Assembling the wings took a long time. I started assembling the wings in late August 2001 and finished the wings prior to fabric covering in mid-November 2003. John Waltrowski finished the precover inspection and logbook signoff on November 11, 2003. The basket of parts came with new wood spars, drilled and finished lightly. I carefully remeasured the spars, the bolts holes, and sanded the spars. I set up the spars for spraying in the spray booth. I sprayed Randolph spar varnish using the Graco and ended up with a mess. The heat from the turbine was too high and the varnish cured almost as fast as it landed on the spars creating a crinkle finish. I had to start over with sanding. I added 20 feet of air hose to the Graco air hose and that solved the problem.
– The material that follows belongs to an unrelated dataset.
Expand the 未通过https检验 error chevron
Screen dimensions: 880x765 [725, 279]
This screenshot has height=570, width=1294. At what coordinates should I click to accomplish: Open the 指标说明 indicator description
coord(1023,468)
I made two plywood saw horses with slots for the finished spars—to hold the wings securely as they were built up.
I had nearly 30 original Piper wing ribs. What was confusing was the variety of rib types. It took many days to figure out that Piper used different type ribs for each “station” along the length of the wing. Some are short in front of the false spar. Some are long and connect to the trailing edge. Some have flanges at the tail end for holding the wing bow. Many of them needed repair to fix cracks or loose rivets. I made two rib fixtures out of ¾ inch plywood and wood blocks glued to the plywood. These fixtures held the ribs while being repaired. That made certain all of the ribs had exactly the same shape and basic length. Some of the spar openings in the ribs had to be reworked, and that proved the worth of the fixtures. The Cub Clues had detailed instructions for repairing these old Piper ribs. FAA AC 43.13-1B has instructions as well. This is where I learned to use a rivet squeezer. Nose ribs also had to be repaired.